Note: I wrote this article a while ago and this is a modified and expanded version.
Linux and most of the Linux applications are open-source
You can legally download, share, modify and use Linux applications because most of them are open-source and licensed under the GPL or another GPL-compatible license. This way, sharing is not prohibited like on Windows where you are not allowed to do it, so instead it's actually encouraged. Linux is all about free choices, from a freedom point of view, not price. You can sell software on Linux as well, and moreover, you can sell any GPL licensed application, even if you didn't create it.
Linux benefits from some wonderful projects like the GIMP, Apache, Amarok, OpenOffice.org, the kernel itself, all the GNU command line tools and other maintenance tools, entire desktop environments like KDE or GNOME, all for use freely and legally.
Hundreds of good distributions from which to choose from
A distribution is an entire operating system, just like Windows or Mac OS X. There are projects which take all the pieces of software out there, and together with the Linux kernel, put up an entire operating system, also called a Linux distribution, or GNU/Linux distribution. Such examples are Debian, Ubuntu, Mandriva, OpenSuSE, Fedora Core, Damn Small Linux, Slackware or Red Hat.

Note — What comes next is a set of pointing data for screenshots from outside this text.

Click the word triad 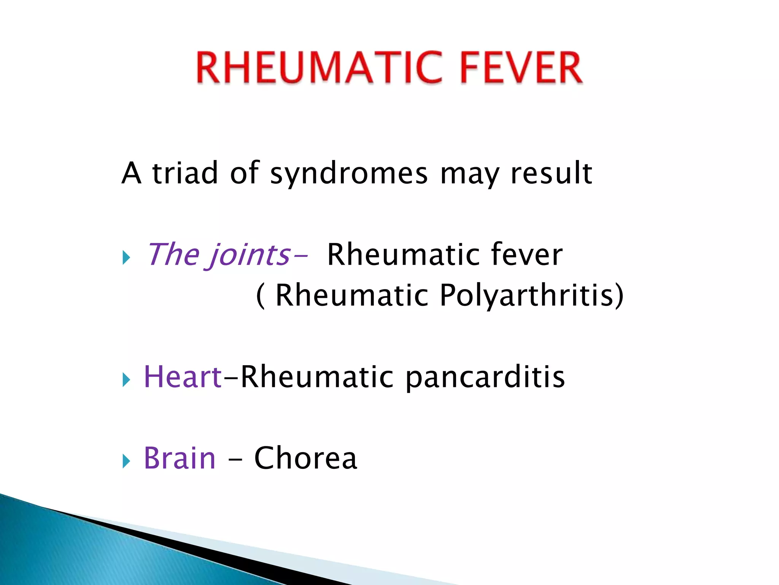click(185, 173)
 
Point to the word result click(551, 173)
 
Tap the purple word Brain click(180, 458)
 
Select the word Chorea click(305, 458)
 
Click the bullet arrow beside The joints click(126, 258)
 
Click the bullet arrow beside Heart click(126, 380)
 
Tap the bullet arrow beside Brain click(126, 461)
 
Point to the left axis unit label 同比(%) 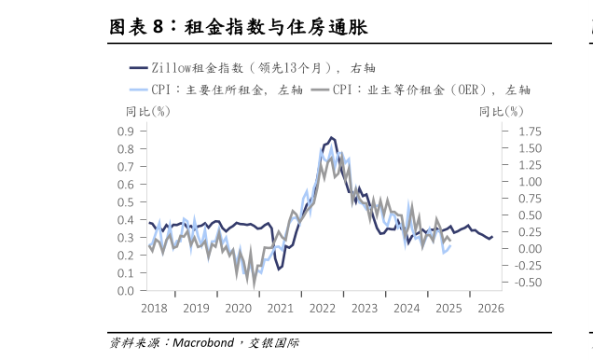[x=147, y=112]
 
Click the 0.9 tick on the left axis [x=126, y=131]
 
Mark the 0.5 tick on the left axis [x=126, y=201]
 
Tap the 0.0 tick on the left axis [x=126, y=291]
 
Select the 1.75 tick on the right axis [x=527, y=131]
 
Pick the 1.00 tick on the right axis [x=527, y=181]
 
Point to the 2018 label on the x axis [x=153, y=309]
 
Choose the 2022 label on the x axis [x=323, y=309]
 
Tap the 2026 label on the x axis [x=490, y=309]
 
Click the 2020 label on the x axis [x=238, y=309]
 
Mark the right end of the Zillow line [x=492, y=238]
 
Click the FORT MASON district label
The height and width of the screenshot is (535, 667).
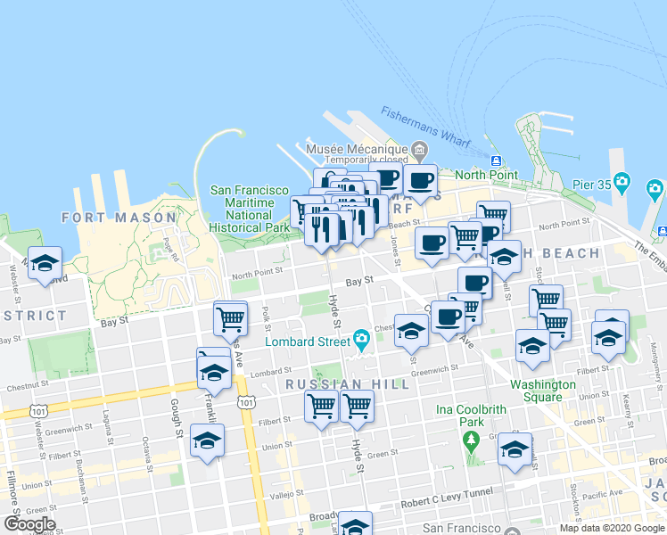(119, 218)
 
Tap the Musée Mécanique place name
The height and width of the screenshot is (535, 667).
(357, 148)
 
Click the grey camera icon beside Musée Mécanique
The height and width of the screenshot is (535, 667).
(420, 148)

Linux was built with security in mind. Linux is not affected by viruses, spyware or other forms of malware software. Although some claim that there is no malicious software for Linux because it's not that widely spread as Windows, Linux by nature is more secure. It has a firewall integrated in the kernel and the fact that all of its components are open-source it helps developers to find security vulnerabilities fast and patch them. The code is there, opened for everyone to analyse it and eventually report if something is wrong. That is of course not the case with closed-source software, where security holes often remain undetected and opened for the first cracker to exploit them. The only security problem out there is constituted by users themselves, but this applies to any operating system. Never run commands which you don't know what they do and you'll stay safe.

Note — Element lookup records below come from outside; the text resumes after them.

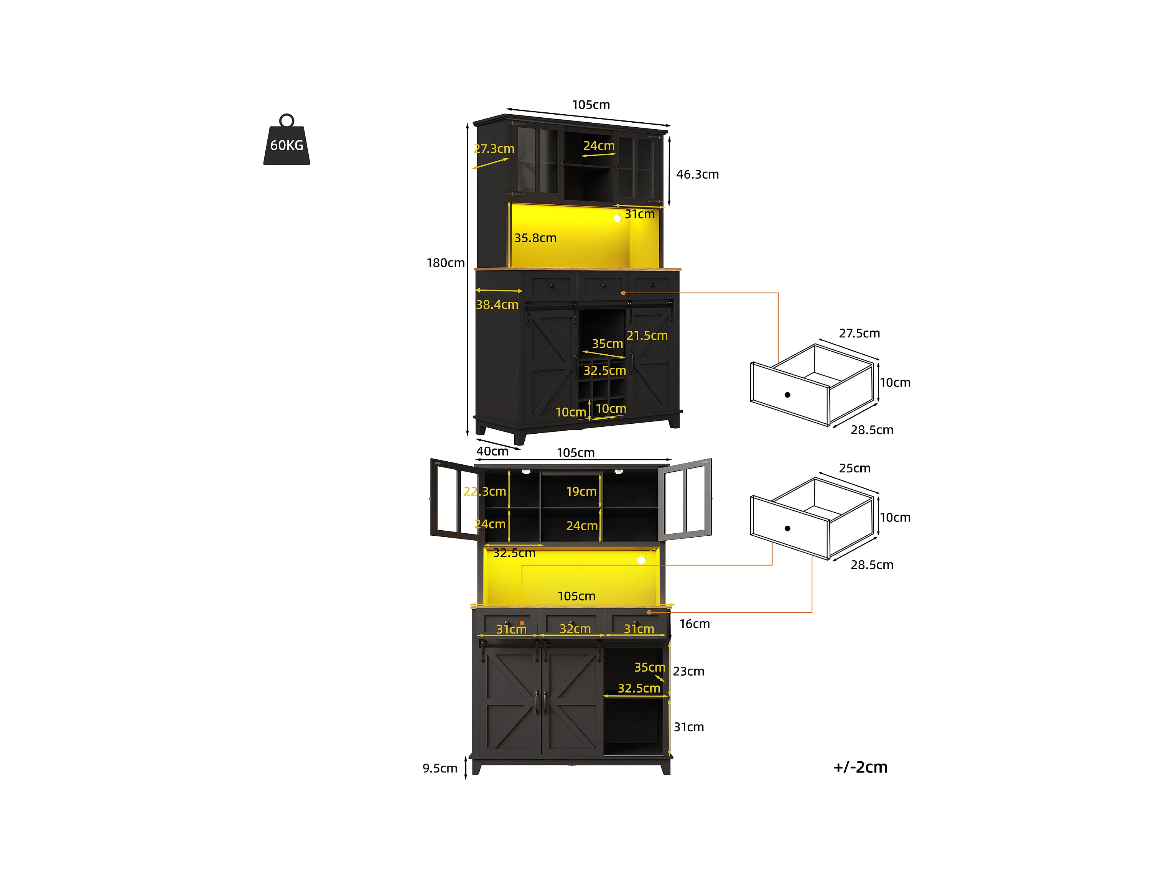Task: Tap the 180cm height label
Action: click(445, 263)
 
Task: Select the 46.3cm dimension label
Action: click(697, 174)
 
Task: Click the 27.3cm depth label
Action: click(494, 149)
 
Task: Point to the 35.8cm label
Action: click(535, 238)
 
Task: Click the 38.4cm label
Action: click(497, 305)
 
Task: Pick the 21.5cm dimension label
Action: click(646, 336)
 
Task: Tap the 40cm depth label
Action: click(492, 451)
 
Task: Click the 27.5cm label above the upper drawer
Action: click(859, 333)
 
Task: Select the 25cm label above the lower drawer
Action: click(854, 468)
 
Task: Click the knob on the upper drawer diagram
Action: click(787, 395)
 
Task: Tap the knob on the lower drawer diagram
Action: click(787, 528)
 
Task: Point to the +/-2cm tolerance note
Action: click(860, 767)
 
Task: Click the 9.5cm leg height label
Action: click(440, 768)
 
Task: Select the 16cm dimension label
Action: click(694, 623)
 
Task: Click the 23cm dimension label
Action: click(688, 671)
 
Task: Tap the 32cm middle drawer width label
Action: click(575, 629)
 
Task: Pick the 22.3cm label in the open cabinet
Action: click(484, 492)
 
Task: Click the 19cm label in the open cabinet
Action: click(581, 492)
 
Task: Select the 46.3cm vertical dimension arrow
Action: click(669, 171)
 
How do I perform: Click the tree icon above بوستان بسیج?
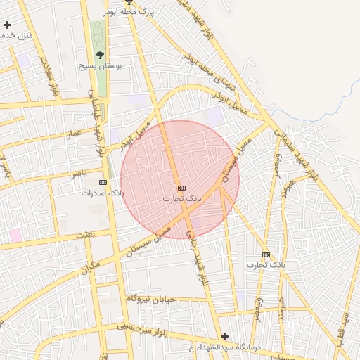[x=100, y=54]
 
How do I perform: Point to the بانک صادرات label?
[x=103, y=193]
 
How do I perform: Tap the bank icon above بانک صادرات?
[x=103, y=182]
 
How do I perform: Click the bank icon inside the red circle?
[x=181, y=188]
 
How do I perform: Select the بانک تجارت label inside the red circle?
[x=182, y=199]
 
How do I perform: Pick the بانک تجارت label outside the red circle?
[x=266, y=265]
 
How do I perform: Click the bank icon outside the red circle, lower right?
[x=266, y=255]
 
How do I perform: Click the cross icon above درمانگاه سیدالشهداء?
[x=224, y=336]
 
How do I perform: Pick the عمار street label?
[x=76, y=131]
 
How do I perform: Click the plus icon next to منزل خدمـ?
[x=7, y=25]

Although the term free software means the code is available to legally study, modify and share it, you can sell the software at any given time, because the license allows it. Actually there are many people who take distributions, put them on CDs or DVDs and legally sell or mail it for money. But there are many good distributions which don't cost a thing, not even for downloading. Take Ubuntu, Debian or Fedora. And examples are countless.
Projects which are unmaintained can be forked
If a project is no longer maintained by its authors, then someone else can take the code and continue to develop it. Or fork it, to get something new, different. When Beep Media Player ceased to be developed, a new project, Audacious, was started, and it was based on the BMP code.
No patent restrictions
You don't have to worry about the legal aspect when you use open-source media files, like OGG Vorbis (a format similar to MP3) or FLAC (Free Lossless Audio Codec, used more and more over WAV due to smaller compression sizes). There is no fee you'll have to pay when using these formats, either for listening to music or in your software. Artists benefit from the OGG Vorbis codec as well.